> Your instructions
Among the lines below, restate word for word only those from the line with "This screenshot has width=1067, height=493." through the line with "Insert a link", with both end lines kept.

BEGIN

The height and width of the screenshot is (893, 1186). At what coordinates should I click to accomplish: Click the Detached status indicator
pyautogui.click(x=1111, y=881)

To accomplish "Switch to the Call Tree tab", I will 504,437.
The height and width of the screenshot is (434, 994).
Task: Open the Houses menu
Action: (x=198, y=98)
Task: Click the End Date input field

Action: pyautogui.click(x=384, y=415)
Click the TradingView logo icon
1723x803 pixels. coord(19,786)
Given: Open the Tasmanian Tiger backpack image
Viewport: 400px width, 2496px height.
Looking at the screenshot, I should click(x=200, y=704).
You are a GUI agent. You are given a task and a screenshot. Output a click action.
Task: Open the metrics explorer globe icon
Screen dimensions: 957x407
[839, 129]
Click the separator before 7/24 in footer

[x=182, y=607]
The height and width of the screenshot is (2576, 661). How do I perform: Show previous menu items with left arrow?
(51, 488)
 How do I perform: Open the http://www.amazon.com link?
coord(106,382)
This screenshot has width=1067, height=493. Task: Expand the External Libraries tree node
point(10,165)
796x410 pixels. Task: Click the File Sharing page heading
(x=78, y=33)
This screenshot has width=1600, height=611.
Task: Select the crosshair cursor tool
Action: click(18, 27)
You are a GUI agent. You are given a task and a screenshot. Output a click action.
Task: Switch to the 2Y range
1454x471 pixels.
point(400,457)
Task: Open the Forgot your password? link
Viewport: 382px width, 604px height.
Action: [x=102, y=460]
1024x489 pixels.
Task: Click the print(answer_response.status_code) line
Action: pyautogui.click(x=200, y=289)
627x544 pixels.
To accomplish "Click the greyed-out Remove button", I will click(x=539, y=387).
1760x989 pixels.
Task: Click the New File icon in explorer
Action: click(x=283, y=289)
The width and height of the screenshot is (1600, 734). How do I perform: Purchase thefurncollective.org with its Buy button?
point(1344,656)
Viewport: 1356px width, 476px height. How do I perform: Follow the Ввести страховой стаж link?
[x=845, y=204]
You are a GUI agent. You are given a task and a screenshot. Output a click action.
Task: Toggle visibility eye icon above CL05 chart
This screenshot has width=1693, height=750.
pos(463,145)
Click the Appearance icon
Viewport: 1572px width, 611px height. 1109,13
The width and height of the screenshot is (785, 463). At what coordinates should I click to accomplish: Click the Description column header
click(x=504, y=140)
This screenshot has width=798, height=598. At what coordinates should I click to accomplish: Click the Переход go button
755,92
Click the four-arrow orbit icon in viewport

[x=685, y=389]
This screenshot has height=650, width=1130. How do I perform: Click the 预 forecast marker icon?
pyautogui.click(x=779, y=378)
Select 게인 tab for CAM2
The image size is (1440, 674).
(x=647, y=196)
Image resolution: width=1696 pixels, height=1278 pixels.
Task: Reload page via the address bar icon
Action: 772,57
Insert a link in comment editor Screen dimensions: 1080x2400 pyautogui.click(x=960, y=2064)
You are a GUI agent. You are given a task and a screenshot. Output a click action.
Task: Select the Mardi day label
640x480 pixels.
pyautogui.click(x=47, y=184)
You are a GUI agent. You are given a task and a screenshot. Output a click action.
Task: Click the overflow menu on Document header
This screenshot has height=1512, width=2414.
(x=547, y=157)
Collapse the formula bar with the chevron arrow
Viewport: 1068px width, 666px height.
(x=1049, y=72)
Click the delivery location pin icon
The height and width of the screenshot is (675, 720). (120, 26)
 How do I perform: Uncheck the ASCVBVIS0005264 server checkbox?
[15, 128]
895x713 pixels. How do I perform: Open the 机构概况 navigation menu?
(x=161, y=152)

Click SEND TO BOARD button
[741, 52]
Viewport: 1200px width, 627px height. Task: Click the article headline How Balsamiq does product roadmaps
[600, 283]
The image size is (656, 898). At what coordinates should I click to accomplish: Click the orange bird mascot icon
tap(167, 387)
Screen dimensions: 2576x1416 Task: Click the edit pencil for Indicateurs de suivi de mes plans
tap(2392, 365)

END

> Written solution
This screenshot has width=1067, height=493. Task: Expand the External Libraries tree node
point(10,165)
796x410 pixels. Task: Click the File Sharing page heading
(x=78, y=33)
This screenshot has width=1600, height=611.
Task: Select the crosshair cursor tool
Action: click(18, 27)
You are a GUI agent. You are given a task and a screenshot. Output a click action.
Task: Switch to the 2Y range
1454x471 pixels.
point(400,457)
Task: Open the Forgot your password? link
Viewport: 382px width, 604px height.
Action: [x=102, y=460]
1024x489 pixels.
Task: Click the print(answer_response.status_code) line
Action: pyautogui.click(x=200, y=289)
627x544 pixels.
To accomplish "Click the greyed-out Remove button", I will click(x=539, y=387).
1760x989 pixels.
Task: Click the New File icon in explorer
Action: click(x=283, y=289)
The width and height of the screenshot is (1600, 734). How do I perform: Purchase thefurncollective.org with its Buy button?
point(1344,656)
Viewport: 1356px width, 476px height. How do I perform: Follow the Ввести страховой стаж link?
[x=845, y=204]
You are a GUI agent. You are given a task and a screenshot. Output a click action.
Task: Toggle visibility eye icon above CL05 chart
This screenshot has width=1693, height=750.
pos(463,145)
Click the Appearance icon
Viewport: 1572px width, 611px height. 1109,13
The width and height of the screenshot is (785, 463). At what coordinates should I click to accomplish: Click the Description column header
click(x=504, y=140)
This screenshot has width=798, height=598. At what coordinates should I click to accomplish: Click the Переход go button
755,92
Click the four-arrow orbit icon in viewport

[x=685, y=389]
This screenshot has height=650, width=1130. How do I perform: Click the 预 forecast marker icon?
pyautogui.click(x=779, y=378)
Select 게인 tab for CAM2
The image size is (1440, 674).
(x=647, y=196)
Image resolution: width=1696 pixels, height=1278 pixels.
Task: Reload page via the address bar icon
Action: 772,57
Insert a link in comment editor Screen dimensions: 1080x2400 pyautogui.click(x=960, y=2064)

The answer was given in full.